▶ _Material provided_

+++++

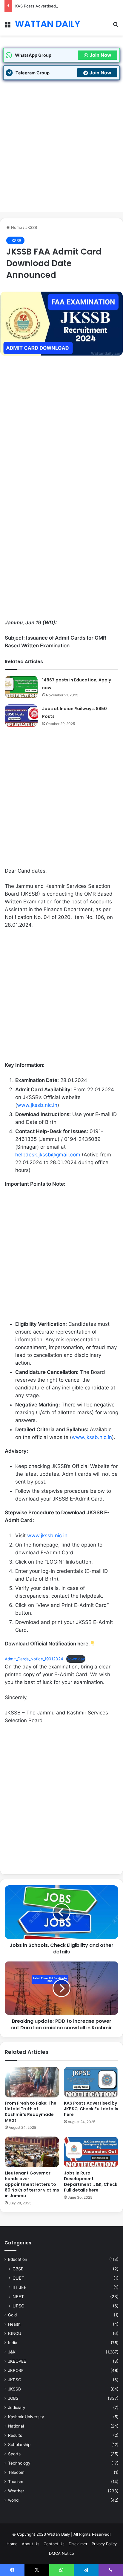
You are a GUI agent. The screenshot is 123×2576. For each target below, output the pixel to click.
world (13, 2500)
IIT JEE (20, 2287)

+++++

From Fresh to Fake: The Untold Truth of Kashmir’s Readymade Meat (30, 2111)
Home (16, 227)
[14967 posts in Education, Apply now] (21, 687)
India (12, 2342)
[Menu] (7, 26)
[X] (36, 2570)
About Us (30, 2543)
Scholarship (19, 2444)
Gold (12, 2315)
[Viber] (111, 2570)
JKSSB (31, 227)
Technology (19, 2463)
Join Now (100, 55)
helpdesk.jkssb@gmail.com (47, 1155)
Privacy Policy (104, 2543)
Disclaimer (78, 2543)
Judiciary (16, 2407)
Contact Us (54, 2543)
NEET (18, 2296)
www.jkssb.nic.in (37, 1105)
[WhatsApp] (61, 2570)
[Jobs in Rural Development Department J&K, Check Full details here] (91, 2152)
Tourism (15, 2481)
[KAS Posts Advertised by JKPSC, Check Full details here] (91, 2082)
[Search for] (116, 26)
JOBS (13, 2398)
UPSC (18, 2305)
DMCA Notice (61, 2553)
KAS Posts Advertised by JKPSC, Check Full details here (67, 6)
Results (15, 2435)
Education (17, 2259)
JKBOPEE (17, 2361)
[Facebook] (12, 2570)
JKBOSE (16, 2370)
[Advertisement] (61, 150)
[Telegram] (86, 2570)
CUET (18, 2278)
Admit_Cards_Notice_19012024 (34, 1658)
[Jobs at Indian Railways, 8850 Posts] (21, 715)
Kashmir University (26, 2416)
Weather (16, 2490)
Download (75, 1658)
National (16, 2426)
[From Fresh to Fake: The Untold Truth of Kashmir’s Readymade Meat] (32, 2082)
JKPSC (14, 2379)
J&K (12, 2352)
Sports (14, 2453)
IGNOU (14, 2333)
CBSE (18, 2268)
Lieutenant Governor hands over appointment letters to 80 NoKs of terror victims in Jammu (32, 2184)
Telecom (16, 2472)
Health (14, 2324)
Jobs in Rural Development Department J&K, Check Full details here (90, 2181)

+++++

Retype only the stretch of lines above starting at the one with "JKSSB (31, 227)" and stopping at the one with "Weather (16, 2490)", exactly as written, with both kept.

JKSSB (31, 227)
Technology (19, 2463)
Join Now (100, 55)
helpdesk.jkssb@gmail.com (47, 1155)
Privacy Policy (104, 2543)
Disclaimer (78, 2543)
Judiciary (16, 2407)
Contact Us (54, 2543)
NEET (18, 2296)
www.jkssb.nic.in (37, 1105)
[WhatsApp] (61, 2570)
[Jobs in Rural Development Department J&K, Check Full details here] (91, 2152)
Tourism (15, 2481)
[KAS Posts Advertised by JKPSC, Check Full details here] (91, 2082)
[Search for] (116, 26)
JOBS (13, 2398)
UPSC (18, 2305)
DMCA Notice (61, 2553)
KAS Posts Advertised by JKPSC, Check Full details here (67, 6)
Results (15, 2435)
Education (17, 2259)
JKBOPEE (17, 2361)
[Facebook] (12, 2570)
JKBOSE (16, 2370)
[Advertisement] (61, 150)
[Telegram] (86, 2570)
CUET (18, 2278)
Admit_Cards_Notice_19012024 (34, 1658)
[Jobs at Indian Railways, 8850 Posts] (21, 715)
Kashmir University (26, 2416)
Weather (16, 2490)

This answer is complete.